Today via the Cantù and Santa Margherita roads correspond to the ancient cardo (the main north–south-oriented street) that continued up to Piazza della Scala where, those coming from the Northeast, met the gateway to the city. The cardo continued through what are known today as via Nerino and Via Torino, ending in Porta Ticiniensis, the current Carrobbio (see point 3).

 

6. The Herculean addition of Maximian

From Piazza della Scala to via Montenapoleone.

Where it is possible to trace the urban evolution of the Third Century.

In 293 AD, Maximilian wanted that the capital of the Empire showed all its power and to do so he established the expansion of the walls towards northeast, in an area between Via Manzoni and the current Piazza Fontana. The city no longer ended in Piazza della Scala, but the cardo continued along what is now Via Manzoni and the north eastern wall was advanced from the Agnello-Pattari streets to Via Montenapoleone, which runs along the old border of the Roman city.

 

7. The Herculean Spas: mens sana in corpore sano!

Largo Corsia dei Servi

Where a corner of the city that used to be “gymnasium” and is now a place of worship.

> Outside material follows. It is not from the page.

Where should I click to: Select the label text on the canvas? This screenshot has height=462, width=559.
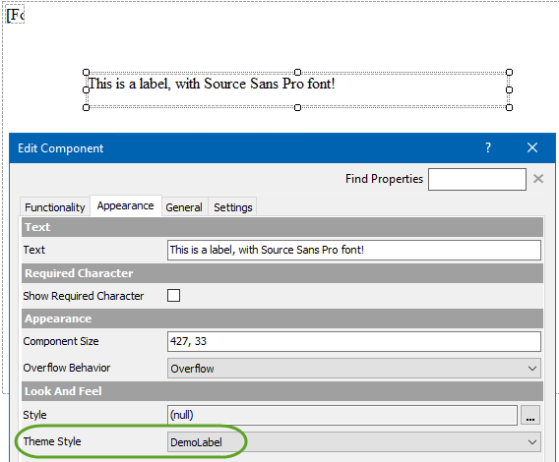212,85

Inserted in the so-called Herculean addition area, the spa was built by Maximian where the current church of San Vito at Pasquirolo is today, and called Herculean after the emperor's name. The structure, with a rectangular shape, was divided into frigidarium, tepidarium, caldarium and included a gym too. Nothing remains today of the large spas in the city, except for a piece of the wall in brick and stone at largo Corsia dei Servi. For the curious and enthusiast visitors we suggest a visit to the Archaeological Museum at the address Corso Magenta 15, where all the treasures of imperial Milan, including the spa’s mosaics, are kept.

 

8. Never seen before: the lost granary!

Via Bossi - via del Lauro

A basement with a magnificent archaeological… surprise!

In the basement of an elegant fifteenth century palazzo – we cannot tell you which one – located between Via Bossi and Via del Lauro, are the remains of a horreum dating back to the massimianea era. The structure, of considerable size, seems like a room with five naves, with vaulted ceilings and supported by pillars. Because in the imperial Milan there were also the horrea, deposits of grain that we would call warehouses today, their management and administration had a crucial importance for the welfare of the city. A very important archaeological discovery that, together with that of the Roman forum allows reassembling the fragmented puzzle of the urbis Mediolani shape.